3. Crowe and Le were originally scripted to fight each other, but Crowe’s limited shooting schedule meant he would not have the time to rehearse the fight, and Le instead was scripted to fight Liu.
4. The first cut of the film was 4 hours long and RZA suggested splitting it into two films, but Roth disagreed and it was ultimately cut down to 96 minutes to meet the studios requirements and to excise gorier content that would gain the film a restrictive rating, limiting its audience.
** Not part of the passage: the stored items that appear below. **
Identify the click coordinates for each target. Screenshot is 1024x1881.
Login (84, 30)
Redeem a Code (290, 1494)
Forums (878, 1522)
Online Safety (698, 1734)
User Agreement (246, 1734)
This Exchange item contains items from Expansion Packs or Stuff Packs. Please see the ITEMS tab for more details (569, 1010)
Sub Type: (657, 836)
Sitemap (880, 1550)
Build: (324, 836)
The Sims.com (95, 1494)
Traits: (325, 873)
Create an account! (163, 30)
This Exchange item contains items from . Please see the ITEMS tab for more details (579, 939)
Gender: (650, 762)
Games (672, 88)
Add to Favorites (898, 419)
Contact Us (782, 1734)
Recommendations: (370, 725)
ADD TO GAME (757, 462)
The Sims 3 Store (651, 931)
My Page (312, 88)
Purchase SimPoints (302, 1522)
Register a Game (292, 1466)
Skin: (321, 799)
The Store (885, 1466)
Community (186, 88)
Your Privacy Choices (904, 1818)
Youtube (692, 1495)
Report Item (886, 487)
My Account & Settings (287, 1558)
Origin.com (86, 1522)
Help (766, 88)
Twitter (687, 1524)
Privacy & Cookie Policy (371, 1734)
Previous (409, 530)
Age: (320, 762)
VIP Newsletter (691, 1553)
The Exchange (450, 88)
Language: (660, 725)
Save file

5. One effect that was written specifically for computer effects saw Yune’s character kill 6 opponents, and their resulting airborne blood spray.
6. The action scenes resulted in several injuries, including Bautista who was left with raw and bleeding arms by RZA’s sandpaper-like iron fists, during their fight scene.
7. The cast features several veteran martial-arts actors including: Chen Kuan-tai as Golden Lion, the murdered leader of the Lion clan; Bryan Leung as Hyena Chief, leader of the Hyena clan; Telly Liu as Iron Lion; Xue Jing Yao as Copper Lion; Zhu Zhu as Chi Chi, Zen-Yi’s fiancee; Terence Yin as the Governor; and Gordon Liu as The Abbot, a stoic monk. Liu’s role was written for RZA’s Shaolin teacher Shi Yan Ming, but Ming could not obtain permission to return to China for filming.